Pressing the trigger on the Move controller turned our open hand into a fist and this combined with the headset giving you a 360 degree view (when you turn around), created a far more immersive experience than trying to recreate the experience by just watching it on TV.
After we had punched the living daylights out of the dummy, we were given swords and again the controls are very natural. Hacking and slashing - as long as you don't need to move your legs - will be amazing. After the swords came the crossbow, and our stupidity of trying to close one eye to aim.
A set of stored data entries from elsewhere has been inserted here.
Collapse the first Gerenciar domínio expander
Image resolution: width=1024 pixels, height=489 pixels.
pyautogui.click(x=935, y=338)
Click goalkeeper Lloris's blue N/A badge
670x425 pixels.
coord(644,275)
This is an immersive world, remember, and you'll find yourself losing track of that divide between the virtual and the reality.
The demo finishes with a stone dragon waking up from behind you flying high into the air and then landing in front of you to eat you.
It's in this spilt moment you realise the full power and potential of VR. You don't see the dragon until you hear it hovering above. There's no fake pan, no cutscene as the dragon wakes up as you are normally presented with, just the dragon in your face and the realisation that you should have been paying more attention.
If the Sony Morpheus demo has shown us anything, it is that gaming in the future is going to be about staying alert, because we can tell you now, there is the potential to miss a lot of it, just like in real life.
That has huge potential for games designers and gamers as we all learn what works and what doesn't in this new in-person world. It's clear that Sony are keen to push this format, and by the sheer level of demos (albeit only three) you can see that it has the potential to move a lot quicker than the Facebook-owned Oculus Rift.
What's also interesting is that Sony acknowledges that this has to be a social experience to work, for it to be successful in a world where we like to share experiences rather than be on a sofa ignoring the outside world.
That's why, Sony says, all of the demos we've seen output a more traditional looking experience to the TV so others can watch. In the case of The Deep, those voyeurs can interact via a tablet also connected to the console.
While mobile gaming continues to focus on the casual gamer, Sony, with Project Morpheus, plans to let console gamers immerse themselves even more into the worlds that they play in, and for many gamers that day can't come soon enough.